Please print the listing below from its first line up to and including the line with "Action: point(1417,94)", keeping every line identical.

======== Data excerpts ========

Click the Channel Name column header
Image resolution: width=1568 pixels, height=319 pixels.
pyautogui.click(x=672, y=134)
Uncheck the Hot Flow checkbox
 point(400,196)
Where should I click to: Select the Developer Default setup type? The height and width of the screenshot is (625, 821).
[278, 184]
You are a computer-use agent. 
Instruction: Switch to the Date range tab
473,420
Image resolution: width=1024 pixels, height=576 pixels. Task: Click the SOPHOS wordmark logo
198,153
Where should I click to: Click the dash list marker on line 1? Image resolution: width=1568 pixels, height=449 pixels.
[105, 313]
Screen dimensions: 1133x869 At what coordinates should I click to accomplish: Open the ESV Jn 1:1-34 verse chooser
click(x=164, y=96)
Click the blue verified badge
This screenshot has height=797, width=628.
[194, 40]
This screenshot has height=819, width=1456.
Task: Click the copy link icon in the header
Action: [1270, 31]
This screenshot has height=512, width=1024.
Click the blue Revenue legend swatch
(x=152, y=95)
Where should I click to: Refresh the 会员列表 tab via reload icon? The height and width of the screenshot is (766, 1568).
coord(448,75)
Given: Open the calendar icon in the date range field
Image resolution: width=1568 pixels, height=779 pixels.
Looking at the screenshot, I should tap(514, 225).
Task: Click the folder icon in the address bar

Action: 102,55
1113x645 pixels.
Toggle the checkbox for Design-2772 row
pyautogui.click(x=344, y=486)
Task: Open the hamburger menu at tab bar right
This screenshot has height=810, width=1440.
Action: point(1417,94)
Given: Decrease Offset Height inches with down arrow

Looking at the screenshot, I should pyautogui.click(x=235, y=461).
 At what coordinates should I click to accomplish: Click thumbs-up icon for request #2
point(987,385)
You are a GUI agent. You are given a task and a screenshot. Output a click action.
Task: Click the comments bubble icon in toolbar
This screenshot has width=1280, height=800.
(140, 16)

========

- The reply -
Click the Channel Name column header
Image resolution: width=1568 pixels, height=319 pixels.
pyautogui.click(x=672, y=134)
Uncheck the Hot Flow checkbox
 point(400,196)
Where should I click to: Select the Developer Default setup type? The height and width of the screenshot is (625, 821).
[278, 184]
You are a computer-use agent. 
Instruction: Switch to the Date range tab
473,420
Image resolution: width=1024 pixels, height=576 pixels. Task: Click the SOPHOS wordmark logo
198,153
Where should I click to: Click the dash list marker on line 1? Image resolution: width=1568 pixels, height=449 pixels.
[105, 313]
Screen dimensions: 1133x869 At what coordinates should I click to accomplish: Open the ESV Jn 1:1-34 verse chooser
click(x=164, y=96)
Click the blue verified badge
This screenshot has height=797, width=628.
[194, 40]
This screenshot has height=819, width=1456.
Task: Click the copy link icon in the header
Action: [1270, 31]
This screenshot has height=512, width=1024.
Click the blue Revenue legend swatch
(x=152, y=95)
Where should I click to: Refresh the 会员列表 tab via reload icon? The height and width of the screenshot is (766, 1568).
coord(448,75)
Given: Open the calendar icon in the date range field
Image resolution: width=1568 pixels, height=779 pixels.
Looking at the screenshot, I should tap(514, 225).
Task: Click the folder icon in the address bar

Action: 102,55
1113x645 pixels.
Toggle the checkbox for Design-2772 row
pyautogui.click(x=344, y=486)
Task: Open the hamburger menu at tab bar right
This screenshot has height=810, width=1440.
Action: point(1417,94)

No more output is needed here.